AS: What attracts you to compose music for a specific movie. What kind of features are you looking for?
CA: I think what I am best at is drama. Some of the films I have done outside that are quite romantic, and I am quite good at that. In saying that, we are working on a Disney movie, in the next three or four months, and that is a bit of a challenge, because it is a slightly different language: It is an animation for a start. Usually I stick to drama movies, because it is kind of the zeitgeist of how I write.
AS: So where does a movie like The Incredible Hulk fit in?
CA: The Hulk happened because when I was a kid, I was a big Hulk fan. So that was not a normal movie I would do. Maybe the director probably wished I hadn’t done it! It is purely that as a kid, I was obsessed with the Hulk. So when someone offered it to me, I jumped at it, but it isn’t in the mainstream of what I would do.
AS: One of the main things I like in your music are pieces that involve choir. What does a choir mean to you in your music?
CA: When I was a kid I went to church every Sunday in Scotland, right from being five up until sixteen probably. I think the hymnal music, and hearing everybody singing, I used to harmonize in the church to just sort of cheer myself up. I used to do a lot of different harmonies to it. That love of people singing, while every other thing, with a piano, oboe or guitar, a human being is going through another medium, whereas with singing there is nothing else to go through. It is made in a human being and it comes out. I think that is what is so special about it. A choir is great because you know you get sixty people, for Romeo and Juliet and Moulin Rouge we had like a sixty-piece choir, which is a pretty big choir. When you got all those people together making music, it is an amazing feeling. I should actually, you know, for my own music I should do an album with just choral. It is a special thing when you hear lots and lots of people sing. There is nothing like it, I don’t think. I mean it’s fantastic to hear an orchestra, but there is something special about a choir and when you put a choir with an orchestra, it is an amazing thing.
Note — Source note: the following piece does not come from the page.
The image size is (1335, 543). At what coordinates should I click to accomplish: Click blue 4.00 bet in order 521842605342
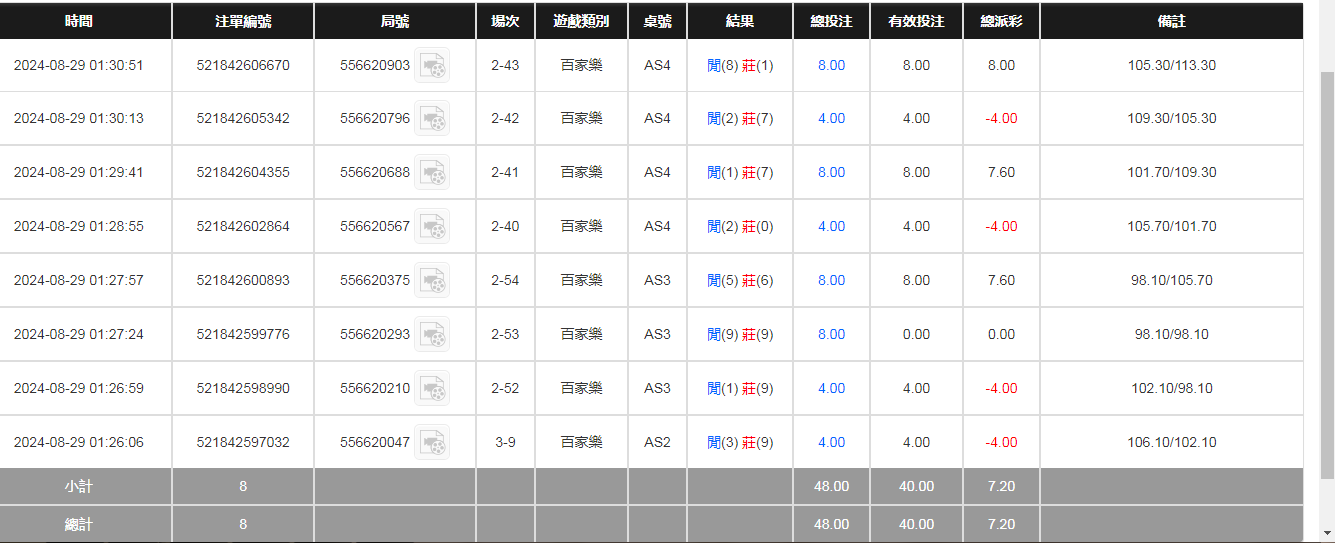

AS: As my final question, what are you looking forward to the most?
CA: I still enjoy writing. I have always got ideas for new things to write. Next year, I’m gonna be putting out a more classical album of works I have done, but haven’t been released yet. In terms of film I guess we just see what comes along. I still enjoy writing for film. Film, as I said in the talk earlier on, it is quite a new phenomenon really. I am also interested in a lot of younger composers where most of their work has visuals, but not visuals as in story-telling. I think that is a really interesting area as well. At the moment I would say that after this year I will be doing more solo work and more writing pieces without film. That is my plan.